**Assigned task 1**
Reproduce the passage of the MTV review from "Now that I hit" up to and including "about to describe.".
**Assigned task 2**
In the MTV review, which rapper came through The Shop a few weeks earlier?

**Extract**
MTV’s Newest Shows Are Off Da Hook
April 24th, 2006Don’t even try sell me on some retarted logic involving how MTV should still be playing music videos. I don’t care what you say. MTV is back and better than ever with a new lineup of shows that are nothing short of genius. I’ll admit, I was losing faith in the media giant, but when they hit me with The Shop, I was like ‘Eh, well maybe they’re coming around.’ When they hit me with Yo Mamma I was like ‘Shit I know exactly exactly where I am going to be Monday through Friday at 6:00PM eastern standard time!’ But when the execs at MTV hit me with 8th and Ocean I was like ‘Fuck! Hold the phone! Fuck the job! I am going to get drunk and beat off to this shit every Tuesday at 10:30PM pacific standard time.’ I did just that.
Now that I hit up these MTV masterpieces regularly my life is roughly one hundred to one hundred fifty times better. Oh yeah, also just about everything in the MTV prime time lineup lends itself to masturbation. I can never decide if I like watching Matisyahu’s video in heavy rotation more or less than playing a game of ‘who would you rather fuck’ while watching 8th and Ocean. That’s a fucking tough decision.
In case you have been living under a rock lately, let me bring you up to speed as far as what’s crackalacking on MTV. Write this shit down. Strike that. Bookmark this permalink, fuckface, because you KNOW that you don’t want to miss future episodes of what I am about to describe.
The Shop
The Shop is built around what is probably the most revolutionary idea in modern television. ‘Hey, people talk about shit in barber shops. Let’s put a camera in one of those fuckers and count our money.’ The results are amazing. The crew on The Shop is so hilarious! I couldn’t stop laughing when the subject of modelling came up so they decided to have a runway walk-off right there in the barber shop! That’s so funny! I couldn’t believe they would do something so crazy.
It’s so cool how big time hip-hop acts come through the shop also! Fabolous was up in that piece just a few weeks ago! It’s so cool hearing big time rappers talk about their projects while wearing bling and getting their fade did.
I’ll tell you though, I would never pay for the kind of bullshit haircut this barber shop gives out. I have never been able to notice the difference between the customers’ hair before and after the haircut. They always look exactly the same. I would probably avoid that by not going in to get my hair cut when I am clearly not in the need of a haircut, or pulling out my strap if a barber tried to give me a bullshit fake haircut. I’m talking to you, Pop, because, according to your cast member profile, you ‘keep it real.’
Yo Mamma
I don’t know what I have a harder time understanding: How the fuck Wilmer Valderrama fucked Lindsay Lohan when he talks like that dude that checked me out at AM/PM this afternoon, or how the fuck this show got on the air. I have never laughed at anything, besides Wilmer Valderrama’s accent, while watching this show; in fact, I am usually disgusted by the time this thirty minute piece of shit has its way with me. But I keep coming back, and that is what makes MTV amazing.

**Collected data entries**
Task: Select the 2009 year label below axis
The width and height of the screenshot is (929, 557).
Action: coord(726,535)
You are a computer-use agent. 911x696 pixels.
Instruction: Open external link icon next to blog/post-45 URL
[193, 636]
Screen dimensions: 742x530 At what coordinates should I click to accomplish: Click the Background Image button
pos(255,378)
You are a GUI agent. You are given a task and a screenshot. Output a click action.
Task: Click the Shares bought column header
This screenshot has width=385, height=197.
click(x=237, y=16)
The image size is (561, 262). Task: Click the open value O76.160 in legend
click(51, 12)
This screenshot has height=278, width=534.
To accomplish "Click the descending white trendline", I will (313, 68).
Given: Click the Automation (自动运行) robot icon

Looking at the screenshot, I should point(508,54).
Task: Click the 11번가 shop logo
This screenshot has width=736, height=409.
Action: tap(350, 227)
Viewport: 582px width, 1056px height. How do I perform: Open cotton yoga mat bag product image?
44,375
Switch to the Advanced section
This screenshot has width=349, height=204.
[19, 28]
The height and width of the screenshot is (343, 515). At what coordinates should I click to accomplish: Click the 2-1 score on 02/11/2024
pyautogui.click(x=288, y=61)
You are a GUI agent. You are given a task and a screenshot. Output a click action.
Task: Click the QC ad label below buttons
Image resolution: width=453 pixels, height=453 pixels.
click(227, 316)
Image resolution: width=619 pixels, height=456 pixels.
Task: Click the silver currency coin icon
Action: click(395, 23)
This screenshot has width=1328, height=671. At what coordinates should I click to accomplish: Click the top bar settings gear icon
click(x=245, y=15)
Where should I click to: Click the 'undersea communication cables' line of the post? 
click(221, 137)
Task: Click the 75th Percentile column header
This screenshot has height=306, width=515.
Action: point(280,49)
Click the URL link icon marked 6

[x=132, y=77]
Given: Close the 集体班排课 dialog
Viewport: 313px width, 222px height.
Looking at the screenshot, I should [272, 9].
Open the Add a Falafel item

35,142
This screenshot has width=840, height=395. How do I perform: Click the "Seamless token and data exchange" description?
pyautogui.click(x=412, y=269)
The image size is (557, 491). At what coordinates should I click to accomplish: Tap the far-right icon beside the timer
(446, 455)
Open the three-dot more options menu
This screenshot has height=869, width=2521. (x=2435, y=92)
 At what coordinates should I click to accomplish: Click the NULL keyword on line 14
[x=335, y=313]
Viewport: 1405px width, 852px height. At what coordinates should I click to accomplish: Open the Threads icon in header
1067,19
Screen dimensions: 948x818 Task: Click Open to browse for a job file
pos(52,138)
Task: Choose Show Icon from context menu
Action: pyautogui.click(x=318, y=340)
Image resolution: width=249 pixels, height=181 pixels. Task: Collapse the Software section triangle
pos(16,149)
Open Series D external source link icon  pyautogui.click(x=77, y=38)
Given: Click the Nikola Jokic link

**Exercise result 1**
Now that I hit up these MTV masterpieces regularly my life is roughly one hundred to one hundred fifty times better. Oh yeah, also just about everything in the MTV prime time lineup lends itself to masturbation. I can never decide if I like watching Matisyahu’s video in heavy rotation more or less than playing a game of ‘who would you rather fuck’ while watching 8th and Ocean. That’s a fucking tough decision.
In case you have been living under a rock lately, let me bring you up to speed as far as what’s crackalacking on MTV. Write this shit down. Strike that. Bookmark this permalink, fuckface, because you KNOW that you don’t want to miss future episodes of what I am about to describe.

**Exercise result 2**
Fabolous